Set down every record below exactly as it stands, with the pictures omitted.

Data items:
⟨

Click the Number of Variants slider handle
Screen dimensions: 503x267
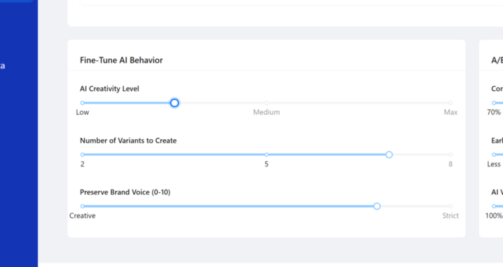389,154
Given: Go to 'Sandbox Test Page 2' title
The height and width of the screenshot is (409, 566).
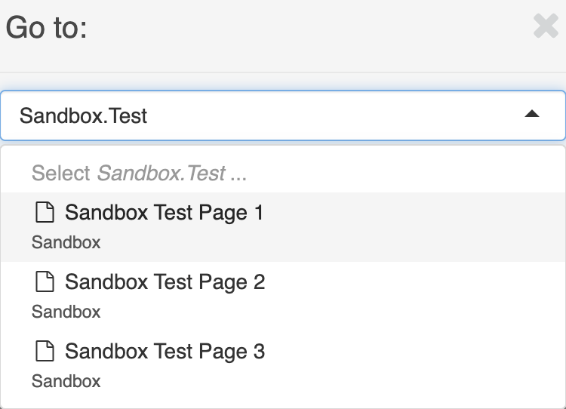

⟩

▸ **Response area**:
Click the Number of Variants slider handle
Screen dimensions: 503x267
389,154
Given: Go to 'Sandbox Test Page 2' title
The height and width of the screenshot is (409, 566).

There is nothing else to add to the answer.